Sekalipun orang-orang di negara maju macam Jepang dan Korea Selatan berhenti berkembang biak, orang-orang di negara berkembang macam India, Bangladesh, Pakistan, bahkan Indonesia itu pasti akan sibuk berkembang biak tak terkendali. Bahkan Pandemi Covid-19 yang disinyalir sebagai tindakan elite global untuk mengendalikan populasi umat manusia malah gagal karena justru lebih banyak manusia yang berkembang biak karena terus-terusan dipaksa diam di rumah alih-alih beraktivitas di luar rumah.

Yang jadi masalah, orang kaya dan orang yang intelektualitas tinggi banyak yang memilih Childfree. Sedangkan orang-orang miskin dan orang yang intelektutalitasnya rendah berkembang biak tanpa henti sehingga populasi Bumi lebih banyak diisi oleh SDM-SDM rendah. Setidaknya itu yang digambarkan dalam film Idiocracy (2006), yang semakin lama semakin jadi nyata.

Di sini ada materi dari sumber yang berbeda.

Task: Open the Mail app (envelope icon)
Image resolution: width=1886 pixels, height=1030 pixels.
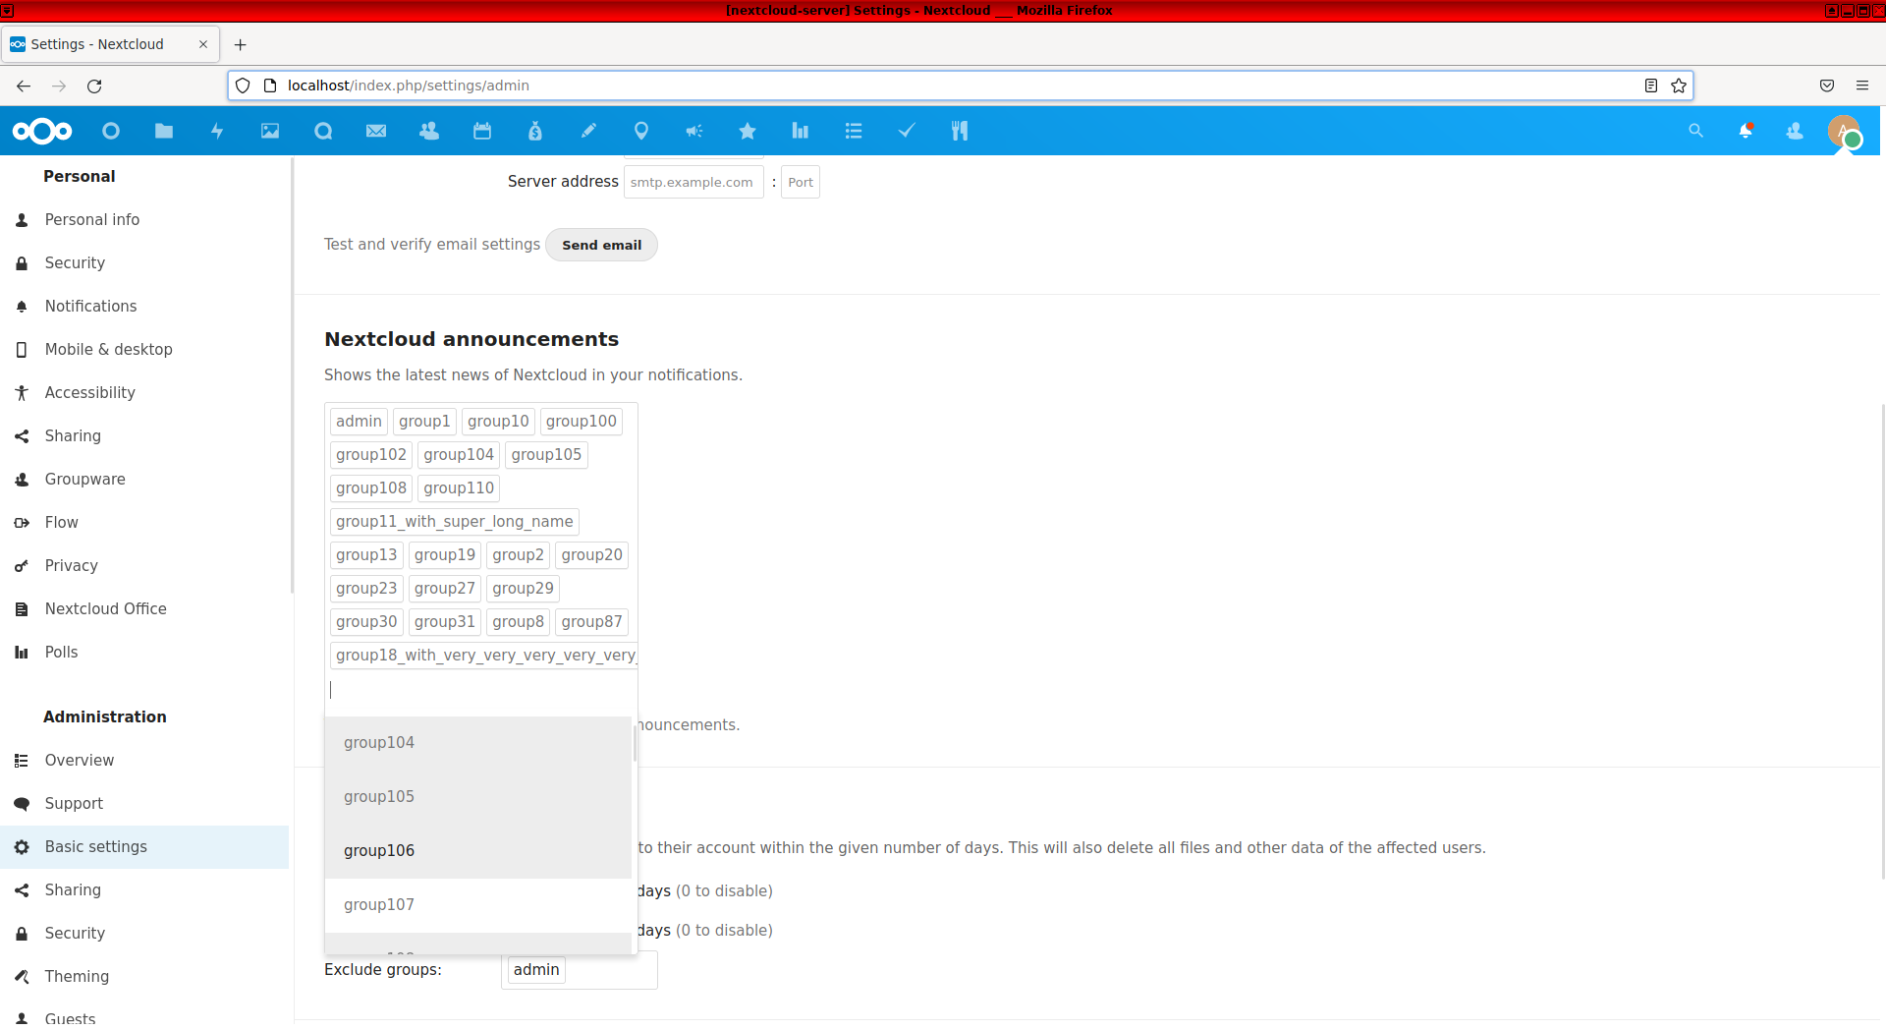Action: [376, 131]
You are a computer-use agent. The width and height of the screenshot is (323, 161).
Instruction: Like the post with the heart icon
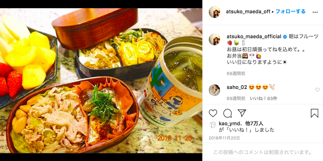click(x=213, y=113)
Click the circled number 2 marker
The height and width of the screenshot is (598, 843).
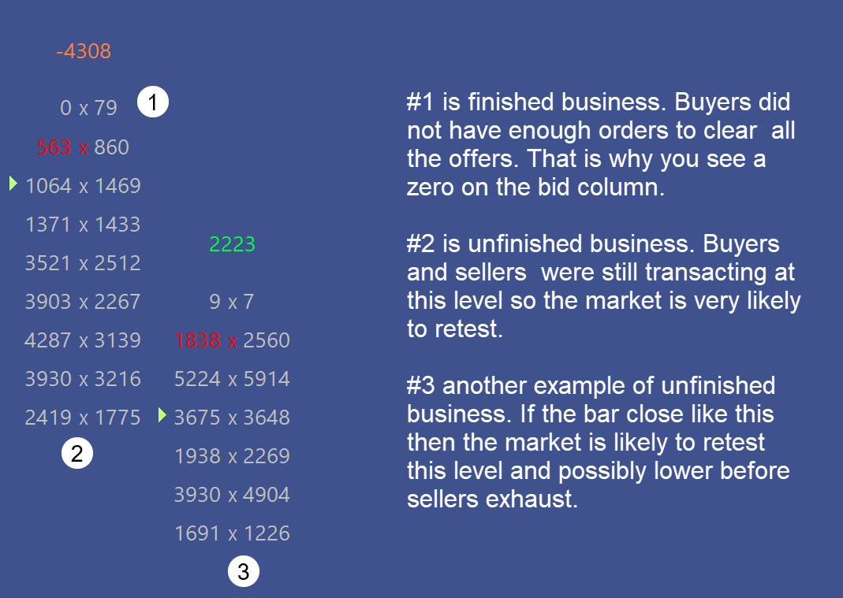click(76, 454)
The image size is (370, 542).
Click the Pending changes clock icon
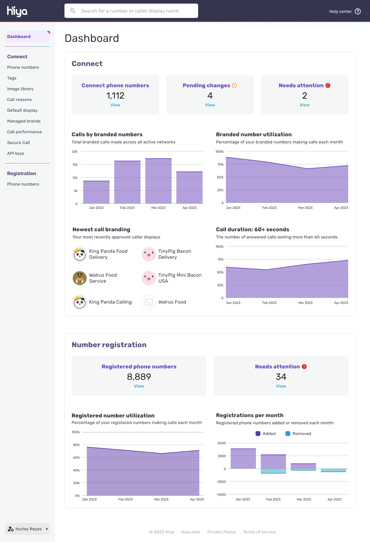pos(235,85)
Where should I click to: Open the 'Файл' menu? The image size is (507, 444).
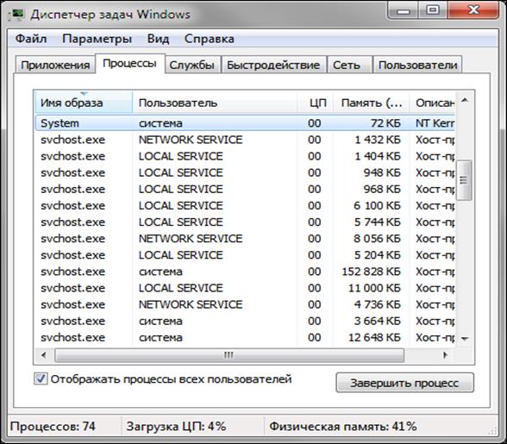(31, 39)
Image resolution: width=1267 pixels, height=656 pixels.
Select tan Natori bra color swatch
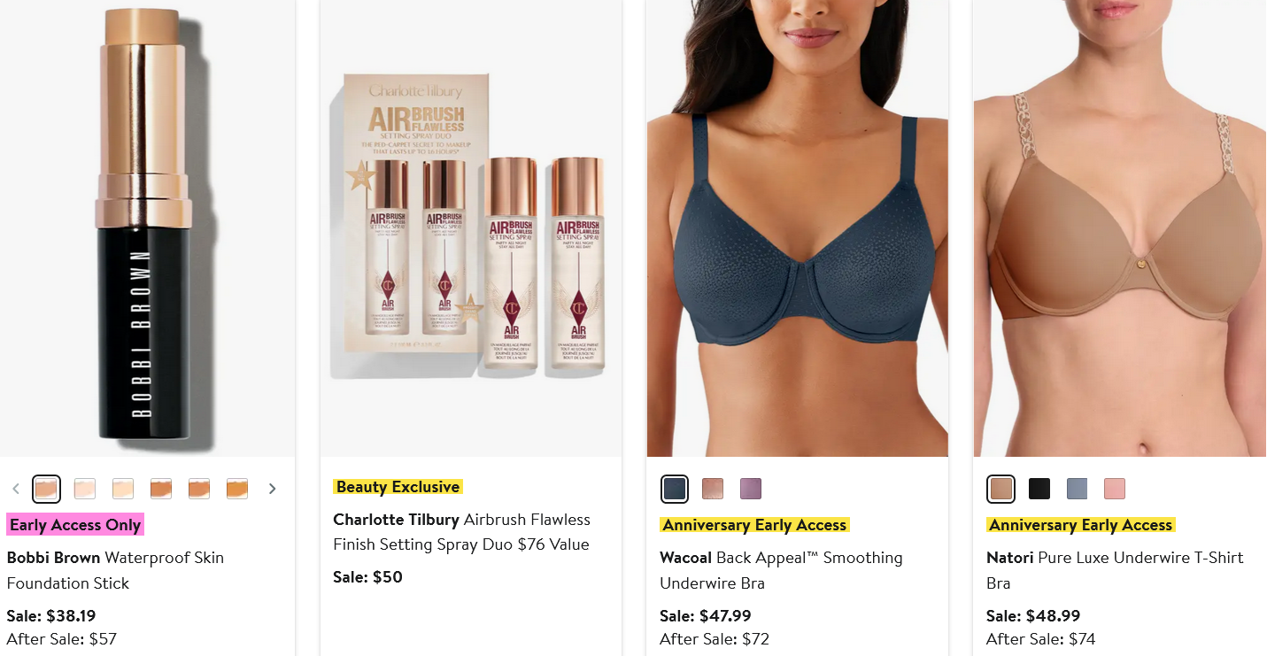coord(1001,489)
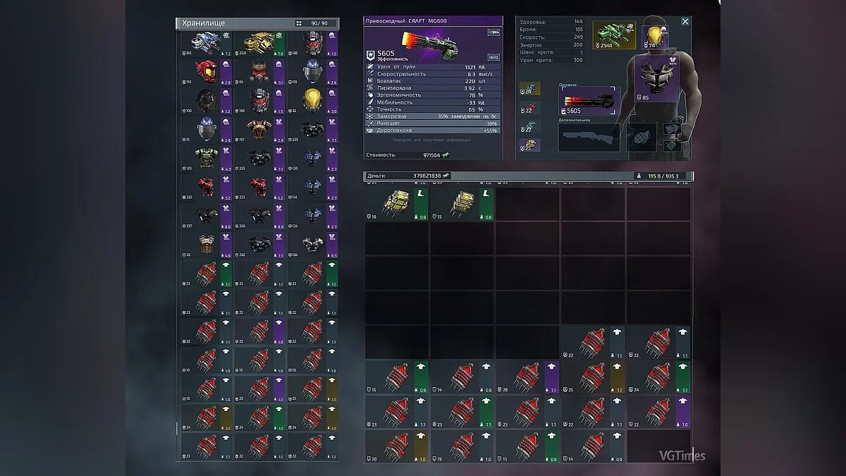Click the Дороговизна perk row
This screenshot has height=476, width=846.
click(433, 130)
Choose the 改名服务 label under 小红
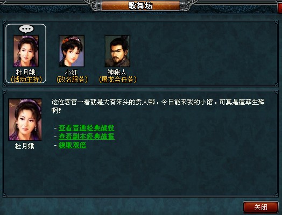Viewport: 282px width, 215px height. (72, 80)

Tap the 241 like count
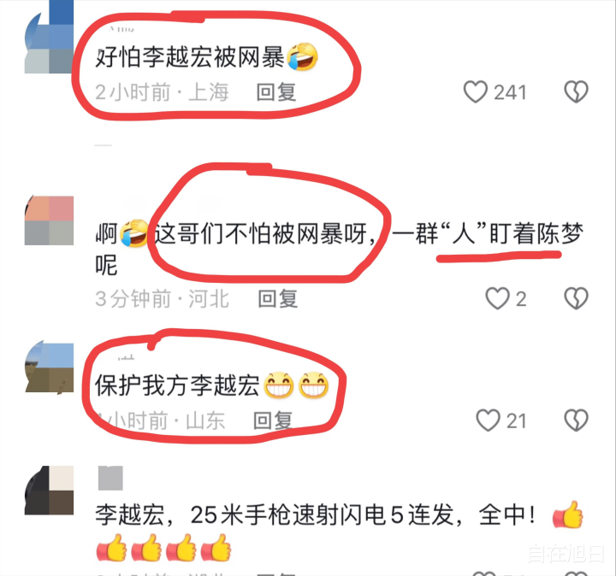510,92
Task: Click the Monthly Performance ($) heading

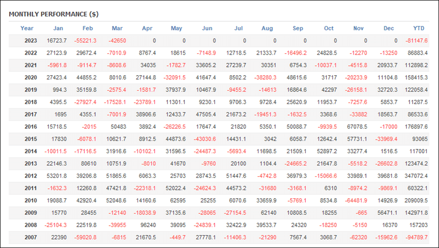Action: tap(54, 14)
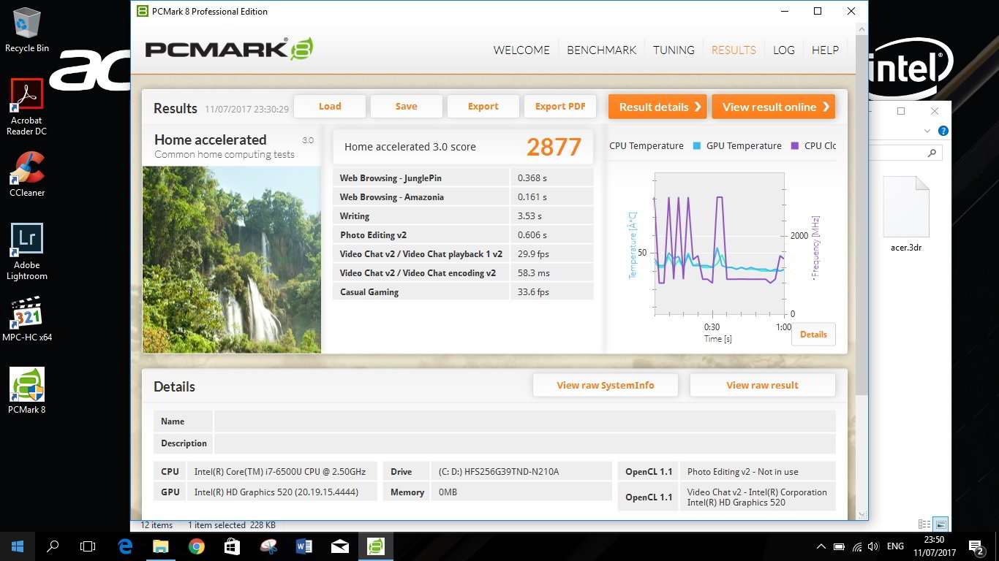Click the Export PDF button
Screen dimensions: 999x561
(560, 107)
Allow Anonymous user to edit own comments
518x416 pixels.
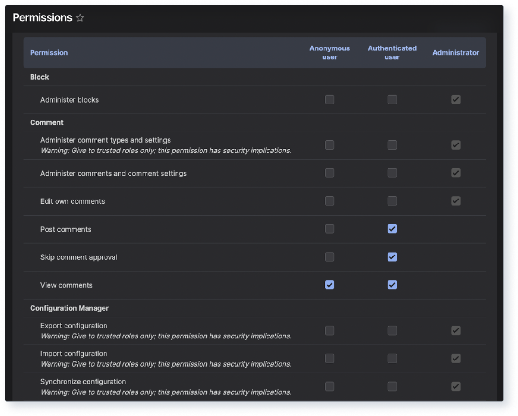tap(330, 201)
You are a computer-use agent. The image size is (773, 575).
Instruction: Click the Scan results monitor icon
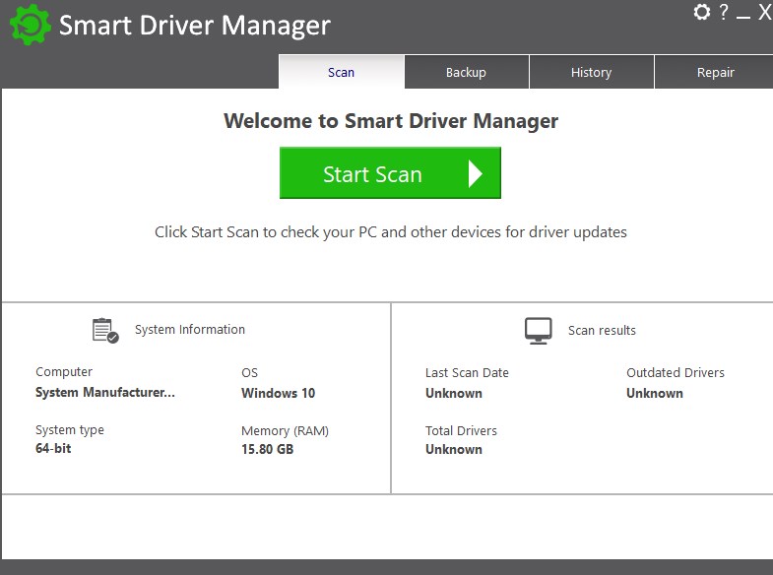point(539,331)
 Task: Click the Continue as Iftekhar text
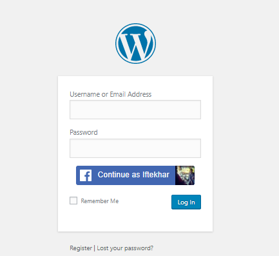(x=133, y=175)
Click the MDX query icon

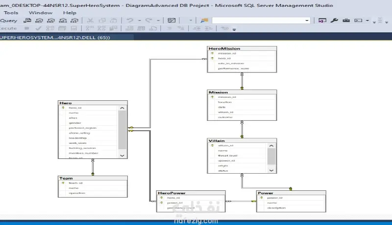(39, 21)
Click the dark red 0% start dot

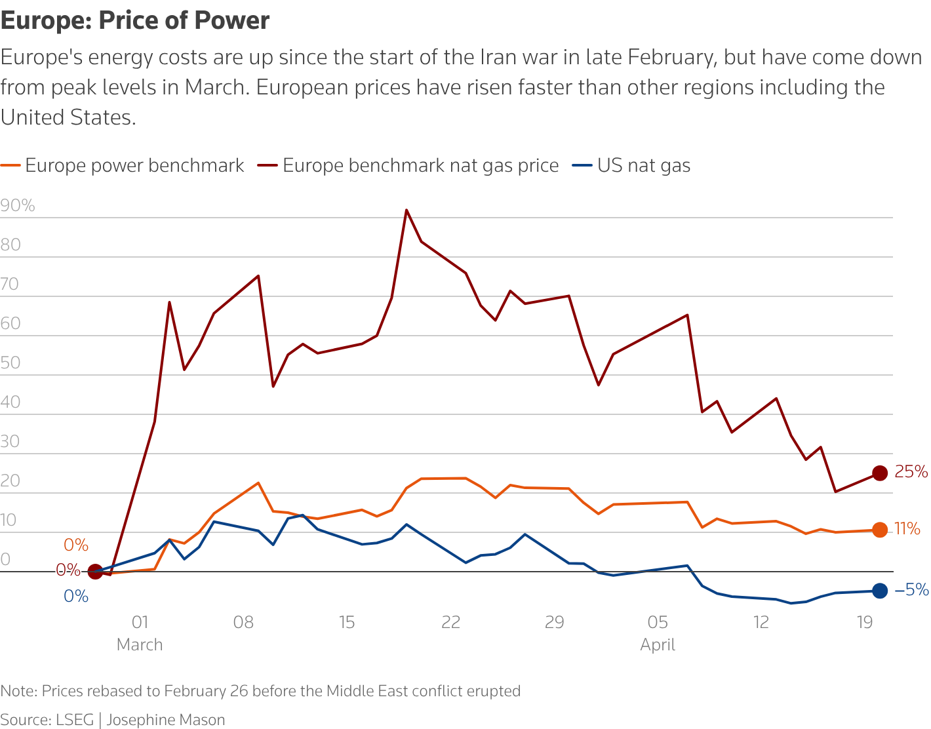(95, 572)
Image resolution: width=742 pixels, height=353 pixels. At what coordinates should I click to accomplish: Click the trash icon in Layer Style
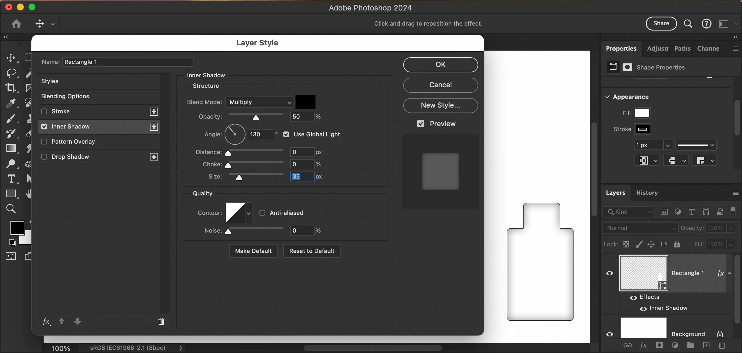pyautogui.click(x=161, y=321)
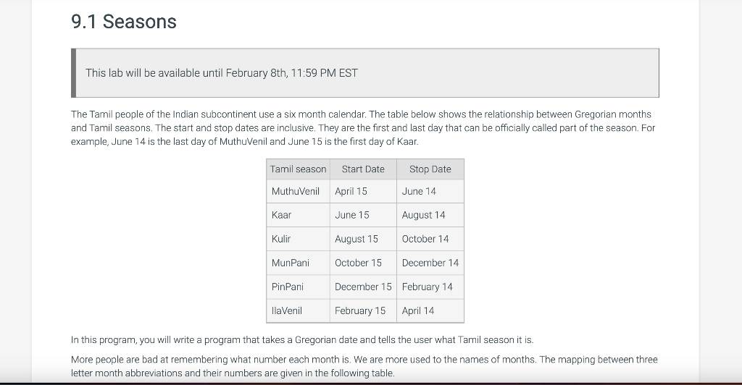Select the "Start Date" column header

point(363,169)
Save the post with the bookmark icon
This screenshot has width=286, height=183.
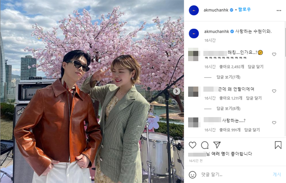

Childfree vs Orang yang Ingin Punya Anak



Saya rasa, orang-orang yang memilih untuk punya anak akan selalu memaksa orang-orang yang memilih Childfree untuk punya anak, mau sebagus apapun argumen orang yang memilih untuk Childfree tersebut. Sebaliknya, orang-orang yang memilih untuk Childfree akan selalu memaksa orang-orang yang memilih untuk punya anak supaya ikut-ikutan Childfree, mau sebagus apapun argumen orang yang memilih untuk punya anak tersebut.

Ibarat fans sepak bola. Fans Manchester United gak mungkin bisa dipaksa untuk jadi fans Manchester City sekalipun prestasi Manchester City sudah melebihi prestasi Manchester United. Sebaliknya, fans Manchester City gak mungkin bisa dipaksa untuk jadi fans Manchester United. Mau sampai berbusa pun gak akan bisa dipaksa.